LONDON, Ont. -- It's been a rough couple of months for 11-year-old Isaiah Kennis-Carr and his mother Catelina Kennis since moving to London.

"Sometimes when going to school I have a bit of anxiety because a lot has happened," says the Grade Six student. "It makes me not want to go because I'm afraid of what is going to happen."

Kennis says her son is on the autism spectrum, but has been integrated into classrooms at Lord Nelson Public School.

"He has been physically bullied...he's been pushed, he's been kicked...banged against up against a wall...trampled on and called names."

The family moved out of Toronto after Isaiah was bullied at school. However in Mississauga, Ont. they suffered the same thing. They hoped another move to London would help.

However Kennis says there have been two serious incidents since coming to east London. One, she says, was an assault at a playground off school property, the other a confrontation in school.

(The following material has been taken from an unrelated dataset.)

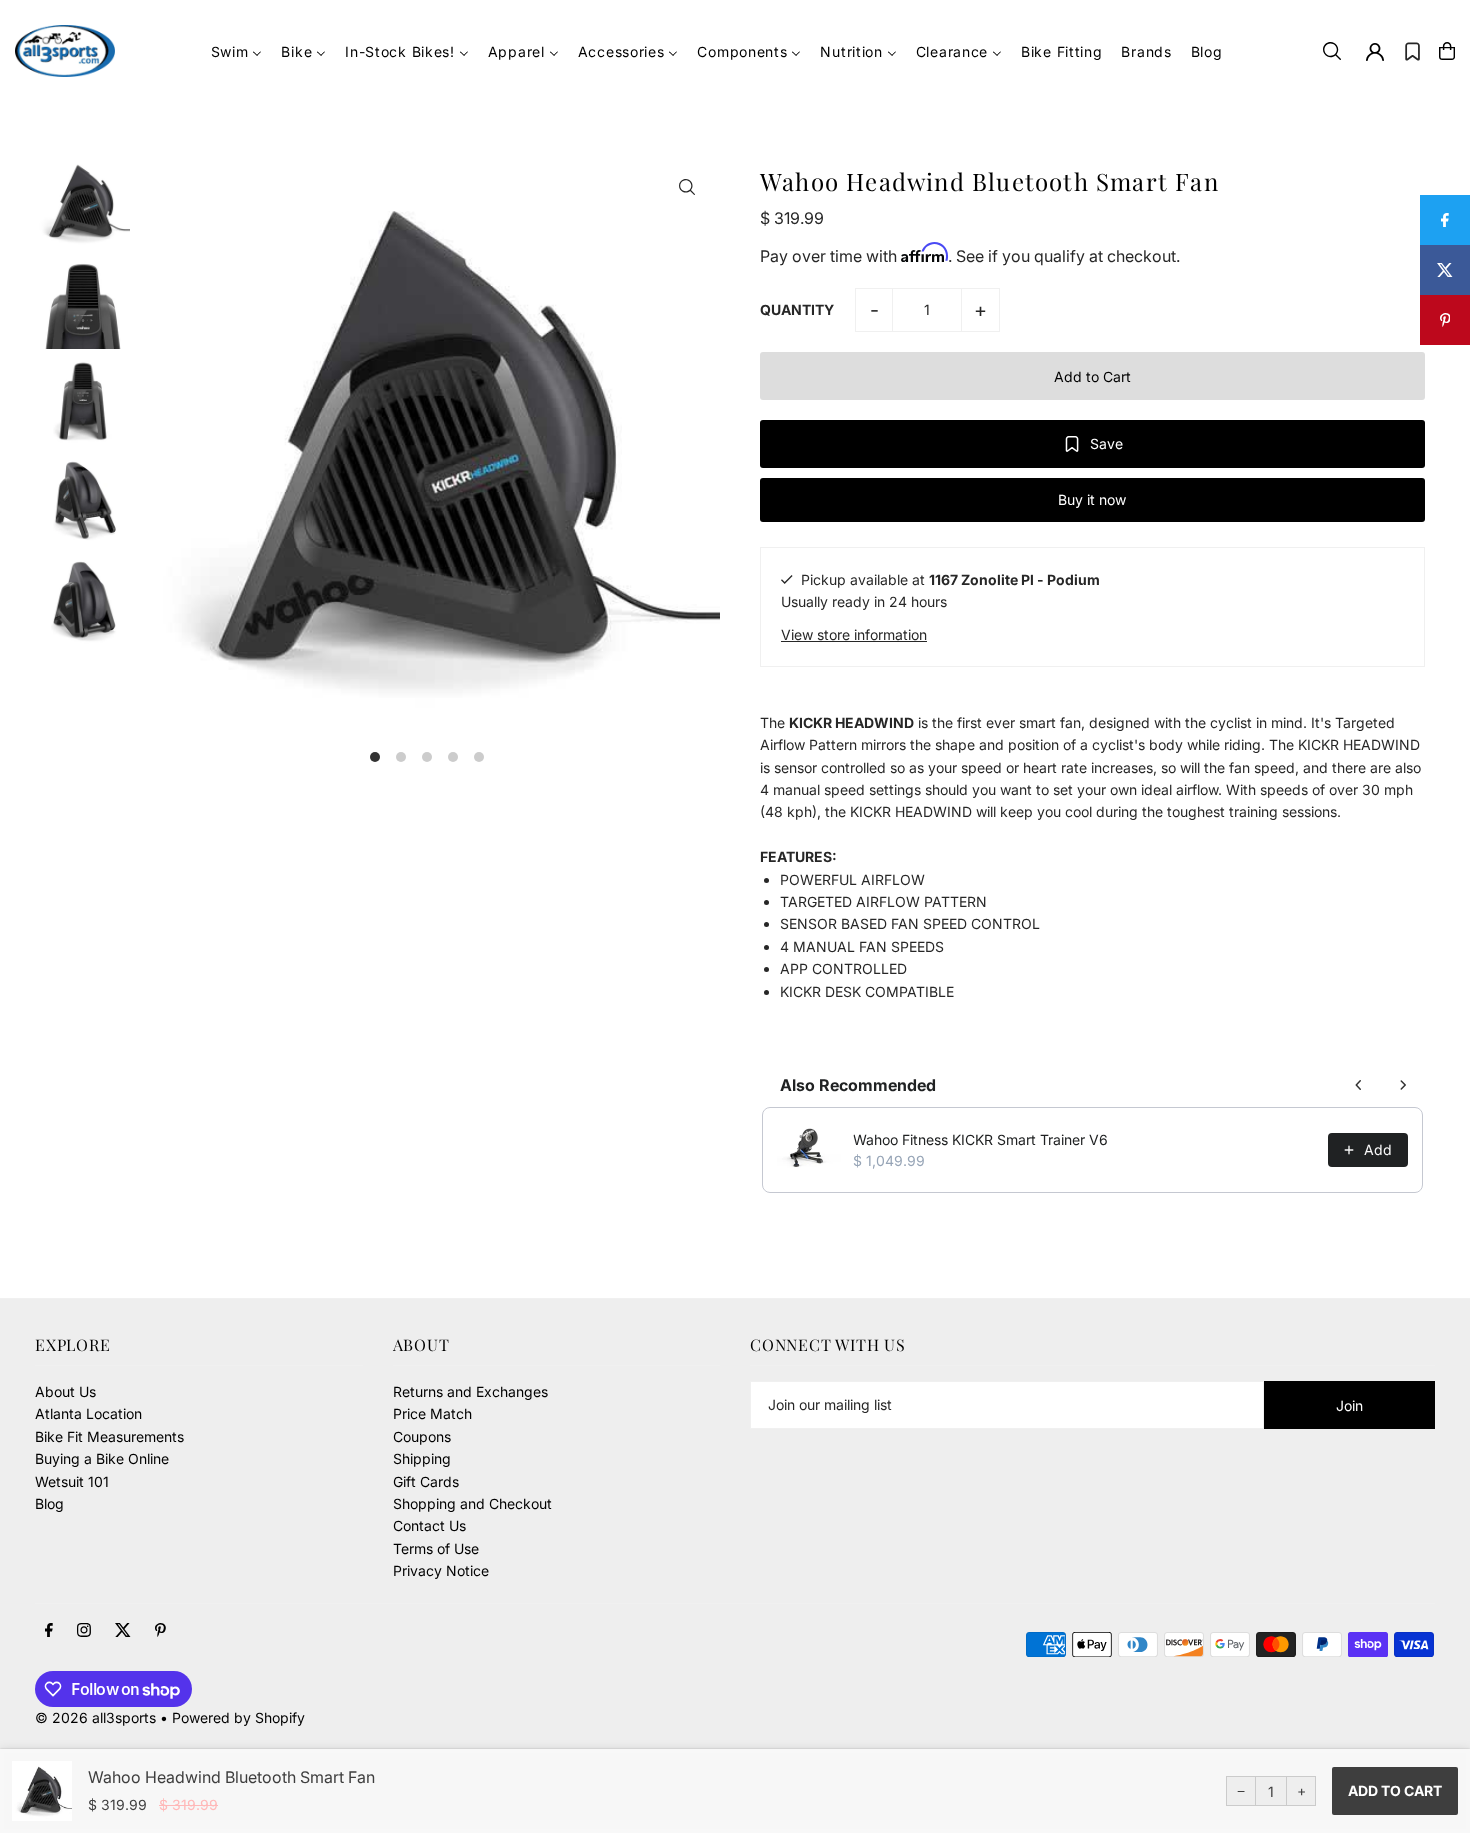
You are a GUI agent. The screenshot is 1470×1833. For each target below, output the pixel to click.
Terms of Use (436, 1548)
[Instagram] (84, 1631)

London police confirm there was an incident reported to them, although no charges can be laid on a child under 12 and bullying doesn't fall under the criminal code.

Kennis says she wants consequences for the bullies, even if they are underage.

"My son writes me letters all the time saying 'Mommy, I don’t want to go to school tomorrow...what if somebody kicks me again? Or what if somebody pushes me?'...How to you answer that to your child?''

She has praised the action taken by Lord Nelson's principal, but says the bullying continues.

The Thames Valley District School Board is trying to bring awareness with their ant-bullying campaign called "Say Something."

"Bullying is an ongoing problem. I'd say that it's evolving in different directions with the advent of our social media world and in school climates and that's why we are committed to respond," says TVDSB Learning Supervisor Doriana Rosati.

"As educators it's super important to us that all students - whether autistic, different backgrounds, or different abilities that we're all are represented and all looked after."

Kennis wants to see better education for classmates of integrated children with autism or disorders. While Isaiah just wants to feel safe.

"I want my school to be a good place for everybody," says Isaiah. "I don't want discrimination, nothing racist, sexist...nothing like that here."